- WHAT YOU WILL DO
From the line that contains "This screenshot has height=812, width=1511." through the line that contains "The width and height of the screenshot is (1568, 537).", output every line of the listing below exactly and leave out all the rest.

___

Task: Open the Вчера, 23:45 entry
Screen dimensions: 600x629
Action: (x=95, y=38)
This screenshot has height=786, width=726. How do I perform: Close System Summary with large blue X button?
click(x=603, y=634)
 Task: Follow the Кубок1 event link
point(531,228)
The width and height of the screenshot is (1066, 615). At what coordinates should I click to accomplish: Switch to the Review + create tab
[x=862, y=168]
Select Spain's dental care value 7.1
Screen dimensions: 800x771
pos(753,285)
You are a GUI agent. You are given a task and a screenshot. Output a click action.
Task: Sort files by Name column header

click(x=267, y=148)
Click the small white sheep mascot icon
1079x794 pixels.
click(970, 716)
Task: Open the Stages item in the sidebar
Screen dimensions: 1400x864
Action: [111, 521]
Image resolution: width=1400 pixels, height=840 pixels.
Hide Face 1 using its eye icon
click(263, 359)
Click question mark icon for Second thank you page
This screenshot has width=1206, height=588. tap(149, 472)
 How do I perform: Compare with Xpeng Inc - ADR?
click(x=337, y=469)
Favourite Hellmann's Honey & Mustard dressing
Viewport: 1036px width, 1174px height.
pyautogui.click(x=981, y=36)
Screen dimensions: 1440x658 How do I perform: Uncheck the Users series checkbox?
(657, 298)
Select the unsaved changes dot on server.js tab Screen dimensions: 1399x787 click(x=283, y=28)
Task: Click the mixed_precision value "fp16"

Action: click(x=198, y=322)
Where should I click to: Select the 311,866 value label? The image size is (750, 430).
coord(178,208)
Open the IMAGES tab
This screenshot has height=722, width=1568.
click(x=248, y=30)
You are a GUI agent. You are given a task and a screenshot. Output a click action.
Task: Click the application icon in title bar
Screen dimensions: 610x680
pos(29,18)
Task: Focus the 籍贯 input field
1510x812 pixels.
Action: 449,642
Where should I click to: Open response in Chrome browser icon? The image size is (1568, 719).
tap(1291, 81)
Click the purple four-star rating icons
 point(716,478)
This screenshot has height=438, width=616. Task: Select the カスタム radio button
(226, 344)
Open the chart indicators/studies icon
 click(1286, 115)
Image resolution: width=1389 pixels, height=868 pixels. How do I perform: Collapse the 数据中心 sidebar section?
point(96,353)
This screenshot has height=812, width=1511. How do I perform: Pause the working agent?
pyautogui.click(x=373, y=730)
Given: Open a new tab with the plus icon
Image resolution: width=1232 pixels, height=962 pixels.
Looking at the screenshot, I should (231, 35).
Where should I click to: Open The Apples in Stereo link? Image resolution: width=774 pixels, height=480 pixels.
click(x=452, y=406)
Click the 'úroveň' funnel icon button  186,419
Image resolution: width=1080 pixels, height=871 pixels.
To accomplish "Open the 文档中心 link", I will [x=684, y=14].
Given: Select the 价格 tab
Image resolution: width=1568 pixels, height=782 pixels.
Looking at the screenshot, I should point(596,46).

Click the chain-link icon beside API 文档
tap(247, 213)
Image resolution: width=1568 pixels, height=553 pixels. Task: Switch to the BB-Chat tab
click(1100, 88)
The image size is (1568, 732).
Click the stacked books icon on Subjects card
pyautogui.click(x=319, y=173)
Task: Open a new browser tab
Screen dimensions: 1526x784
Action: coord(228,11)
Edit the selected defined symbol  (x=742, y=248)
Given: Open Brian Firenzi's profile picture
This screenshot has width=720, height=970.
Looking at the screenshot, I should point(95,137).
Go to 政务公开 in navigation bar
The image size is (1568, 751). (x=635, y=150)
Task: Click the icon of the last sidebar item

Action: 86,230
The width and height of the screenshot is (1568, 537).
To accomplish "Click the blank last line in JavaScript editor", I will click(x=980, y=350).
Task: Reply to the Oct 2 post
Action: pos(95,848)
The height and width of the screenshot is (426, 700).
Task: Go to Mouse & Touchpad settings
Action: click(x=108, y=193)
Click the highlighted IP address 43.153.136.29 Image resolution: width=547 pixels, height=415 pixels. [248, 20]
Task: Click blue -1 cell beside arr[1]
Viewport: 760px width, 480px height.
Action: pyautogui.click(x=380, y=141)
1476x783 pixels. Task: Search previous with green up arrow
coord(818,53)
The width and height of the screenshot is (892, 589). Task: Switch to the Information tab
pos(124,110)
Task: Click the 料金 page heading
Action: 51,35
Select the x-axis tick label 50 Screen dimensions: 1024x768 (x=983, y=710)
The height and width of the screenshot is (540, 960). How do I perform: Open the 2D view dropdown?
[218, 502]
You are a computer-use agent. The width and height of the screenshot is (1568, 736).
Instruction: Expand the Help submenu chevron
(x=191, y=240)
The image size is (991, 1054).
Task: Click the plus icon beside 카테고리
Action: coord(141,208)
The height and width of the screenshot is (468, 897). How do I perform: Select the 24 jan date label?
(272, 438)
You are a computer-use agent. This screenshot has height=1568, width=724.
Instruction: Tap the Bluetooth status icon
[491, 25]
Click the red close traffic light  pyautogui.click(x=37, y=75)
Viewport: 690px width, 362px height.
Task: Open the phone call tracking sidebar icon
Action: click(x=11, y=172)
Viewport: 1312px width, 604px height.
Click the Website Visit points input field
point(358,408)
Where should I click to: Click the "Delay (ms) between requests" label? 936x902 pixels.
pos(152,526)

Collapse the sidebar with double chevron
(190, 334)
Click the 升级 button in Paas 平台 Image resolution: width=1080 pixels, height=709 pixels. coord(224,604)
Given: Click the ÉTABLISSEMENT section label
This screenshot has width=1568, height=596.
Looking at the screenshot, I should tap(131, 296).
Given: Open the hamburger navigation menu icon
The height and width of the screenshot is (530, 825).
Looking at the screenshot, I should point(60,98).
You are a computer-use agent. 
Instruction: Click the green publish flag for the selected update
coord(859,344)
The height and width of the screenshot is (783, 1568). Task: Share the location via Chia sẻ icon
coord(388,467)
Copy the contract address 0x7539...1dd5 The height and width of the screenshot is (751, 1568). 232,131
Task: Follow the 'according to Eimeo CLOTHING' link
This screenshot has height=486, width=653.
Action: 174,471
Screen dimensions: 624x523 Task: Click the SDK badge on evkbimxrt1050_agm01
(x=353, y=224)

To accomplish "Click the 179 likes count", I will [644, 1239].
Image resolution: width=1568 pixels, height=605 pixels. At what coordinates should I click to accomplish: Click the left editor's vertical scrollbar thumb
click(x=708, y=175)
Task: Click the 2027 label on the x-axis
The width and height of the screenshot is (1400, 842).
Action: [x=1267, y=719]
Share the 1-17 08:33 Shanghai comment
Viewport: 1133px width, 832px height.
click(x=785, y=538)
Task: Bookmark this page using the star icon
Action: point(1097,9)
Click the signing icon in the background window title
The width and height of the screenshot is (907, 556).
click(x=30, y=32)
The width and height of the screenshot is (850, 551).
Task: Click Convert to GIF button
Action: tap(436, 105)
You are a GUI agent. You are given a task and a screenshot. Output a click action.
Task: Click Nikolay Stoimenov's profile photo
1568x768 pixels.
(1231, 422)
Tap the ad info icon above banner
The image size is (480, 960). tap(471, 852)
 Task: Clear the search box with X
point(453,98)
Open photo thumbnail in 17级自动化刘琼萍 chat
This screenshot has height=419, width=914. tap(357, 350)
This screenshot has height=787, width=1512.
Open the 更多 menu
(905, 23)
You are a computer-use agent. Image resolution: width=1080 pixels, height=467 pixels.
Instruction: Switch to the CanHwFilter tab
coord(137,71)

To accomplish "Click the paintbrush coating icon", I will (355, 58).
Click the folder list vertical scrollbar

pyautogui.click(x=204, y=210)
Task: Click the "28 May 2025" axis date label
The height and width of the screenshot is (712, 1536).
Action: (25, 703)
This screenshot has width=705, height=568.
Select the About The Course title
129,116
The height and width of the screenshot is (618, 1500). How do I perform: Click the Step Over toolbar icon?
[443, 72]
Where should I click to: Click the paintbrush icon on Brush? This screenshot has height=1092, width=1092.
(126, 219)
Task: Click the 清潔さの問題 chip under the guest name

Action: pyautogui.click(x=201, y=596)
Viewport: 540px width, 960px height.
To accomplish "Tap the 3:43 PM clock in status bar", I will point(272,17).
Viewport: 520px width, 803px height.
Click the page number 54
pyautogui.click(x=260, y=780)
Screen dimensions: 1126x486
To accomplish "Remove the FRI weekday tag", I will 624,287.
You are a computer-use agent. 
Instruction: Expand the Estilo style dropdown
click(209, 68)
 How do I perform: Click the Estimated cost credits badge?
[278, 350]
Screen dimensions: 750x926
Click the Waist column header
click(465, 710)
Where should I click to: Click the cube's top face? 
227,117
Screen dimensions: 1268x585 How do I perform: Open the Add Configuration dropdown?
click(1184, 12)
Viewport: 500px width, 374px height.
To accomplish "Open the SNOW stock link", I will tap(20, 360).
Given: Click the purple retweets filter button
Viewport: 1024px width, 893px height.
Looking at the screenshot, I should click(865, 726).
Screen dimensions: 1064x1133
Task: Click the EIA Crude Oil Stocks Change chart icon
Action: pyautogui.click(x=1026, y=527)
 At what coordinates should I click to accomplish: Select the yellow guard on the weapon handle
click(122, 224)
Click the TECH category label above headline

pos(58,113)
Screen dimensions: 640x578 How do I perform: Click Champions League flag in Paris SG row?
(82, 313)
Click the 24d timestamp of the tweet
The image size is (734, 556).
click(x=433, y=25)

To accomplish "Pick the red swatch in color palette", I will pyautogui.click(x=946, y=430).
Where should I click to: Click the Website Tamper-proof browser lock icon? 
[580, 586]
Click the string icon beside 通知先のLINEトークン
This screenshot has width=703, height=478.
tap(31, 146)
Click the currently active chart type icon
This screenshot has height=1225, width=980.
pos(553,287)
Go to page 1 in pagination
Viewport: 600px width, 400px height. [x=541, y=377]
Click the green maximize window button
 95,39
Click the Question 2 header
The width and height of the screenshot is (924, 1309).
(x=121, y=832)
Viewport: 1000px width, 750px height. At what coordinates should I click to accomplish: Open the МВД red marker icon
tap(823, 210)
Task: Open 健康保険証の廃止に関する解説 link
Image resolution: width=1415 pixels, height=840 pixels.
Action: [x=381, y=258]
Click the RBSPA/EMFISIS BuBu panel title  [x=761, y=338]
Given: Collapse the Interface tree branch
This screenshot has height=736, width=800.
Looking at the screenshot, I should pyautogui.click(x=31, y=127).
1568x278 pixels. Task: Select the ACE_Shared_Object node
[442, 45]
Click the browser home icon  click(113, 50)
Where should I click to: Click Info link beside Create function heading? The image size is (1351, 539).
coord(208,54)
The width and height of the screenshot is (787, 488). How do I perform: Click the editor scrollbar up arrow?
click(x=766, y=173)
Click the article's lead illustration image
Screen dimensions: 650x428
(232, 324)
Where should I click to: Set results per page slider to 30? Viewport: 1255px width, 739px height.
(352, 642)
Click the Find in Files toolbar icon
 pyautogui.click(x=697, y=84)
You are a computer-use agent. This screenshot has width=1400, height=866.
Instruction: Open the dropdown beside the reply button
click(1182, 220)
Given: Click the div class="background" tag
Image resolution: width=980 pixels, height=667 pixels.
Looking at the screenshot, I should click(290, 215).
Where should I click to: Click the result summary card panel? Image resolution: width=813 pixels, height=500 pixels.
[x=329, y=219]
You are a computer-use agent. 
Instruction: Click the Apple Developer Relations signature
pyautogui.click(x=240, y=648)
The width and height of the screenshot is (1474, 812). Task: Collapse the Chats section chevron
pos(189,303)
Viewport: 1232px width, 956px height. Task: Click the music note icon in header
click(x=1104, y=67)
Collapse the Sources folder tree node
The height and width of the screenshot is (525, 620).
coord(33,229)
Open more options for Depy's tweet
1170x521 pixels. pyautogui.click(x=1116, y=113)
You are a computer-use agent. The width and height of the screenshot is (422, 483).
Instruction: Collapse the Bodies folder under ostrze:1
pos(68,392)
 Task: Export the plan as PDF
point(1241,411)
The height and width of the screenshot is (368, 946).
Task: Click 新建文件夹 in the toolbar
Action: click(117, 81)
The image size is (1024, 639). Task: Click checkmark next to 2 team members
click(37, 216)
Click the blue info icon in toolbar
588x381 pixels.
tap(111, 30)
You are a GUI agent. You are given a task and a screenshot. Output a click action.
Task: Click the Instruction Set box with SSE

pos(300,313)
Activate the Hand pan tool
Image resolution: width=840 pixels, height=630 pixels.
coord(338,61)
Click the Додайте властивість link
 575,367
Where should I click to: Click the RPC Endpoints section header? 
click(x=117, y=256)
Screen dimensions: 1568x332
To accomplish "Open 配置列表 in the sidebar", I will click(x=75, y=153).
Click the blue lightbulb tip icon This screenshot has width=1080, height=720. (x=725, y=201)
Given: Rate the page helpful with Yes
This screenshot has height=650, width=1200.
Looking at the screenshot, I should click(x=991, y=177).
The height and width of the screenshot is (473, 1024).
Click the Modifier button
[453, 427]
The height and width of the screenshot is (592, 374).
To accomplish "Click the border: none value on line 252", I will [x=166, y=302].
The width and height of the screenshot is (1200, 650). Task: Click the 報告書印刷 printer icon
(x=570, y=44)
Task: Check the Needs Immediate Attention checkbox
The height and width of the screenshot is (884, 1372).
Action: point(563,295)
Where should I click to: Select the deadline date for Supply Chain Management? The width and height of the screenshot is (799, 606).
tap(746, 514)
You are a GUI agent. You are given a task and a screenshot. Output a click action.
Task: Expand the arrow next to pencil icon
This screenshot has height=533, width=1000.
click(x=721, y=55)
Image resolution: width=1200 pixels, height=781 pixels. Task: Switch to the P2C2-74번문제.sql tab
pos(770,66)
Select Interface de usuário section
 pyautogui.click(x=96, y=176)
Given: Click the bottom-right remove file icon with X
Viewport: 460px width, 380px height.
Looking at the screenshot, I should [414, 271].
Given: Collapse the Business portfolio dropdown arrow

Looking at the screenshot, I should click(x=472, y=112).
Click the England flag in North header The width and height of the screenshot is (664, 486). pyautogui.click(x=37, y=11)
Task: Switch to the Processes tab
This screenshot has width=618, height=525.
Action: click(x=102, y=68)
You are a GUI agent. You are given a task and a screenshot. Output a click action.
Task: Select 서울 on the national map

___

- WRITTEN SOLUTION
This screenshot has height=812, width=1511. How do I perform: Pause the working agent?
pyautogui.click(x=373, y=730)
Given: Open a new tab with the plus icon
Image resolution: width=1232 pixels, height=962 pixels.
Looking at the screenshot, I should (231, 35).
Where should I click to: Open The Apples in Stereo link? Image resolution: width=774 pixels, height=480 pixels.
click(x=452, y=406)
Click the 'úroveň' funnel icon button  186,419
Image resolution: width=1080 pixels, height=871 pixels.
To accomplish "Open the 文档中心 link", I will [x=684, y=14].
Given: Select the 价格 tab
Image resolution: width=1568 pixels, height=782 pixels.
Looking at the screenshot, I should point(596,46).

Click the chain-link icon beside API 文档
tap(247, 213)
Image resolution: width=1568 pixels, height=553 pixels. Task: Switch to the BB-Chat tab
click(1100, 88)
The image size is (1568, 732).
Click the stacked books icon on Subjects card
pyautogui.click(x=319, y=173)
Task: Open a new browser tab
Screen dimensions: 1526x784
Action: coord(228,11)
Edit the selected defined symbol  (x=742, y=248)
Given: Open Brian Firenzi's profile picture
This screenshot has width=720, height=970.
Looking at the screenshot, I should point(95,137).
Go to 政务公开 in navigation bar
The image size is (1568, 751). (x=635, y=150)
Task: Click the icon of the last sidebar item

Action: 86,230
The width and height of the screenshot is (1568, 537).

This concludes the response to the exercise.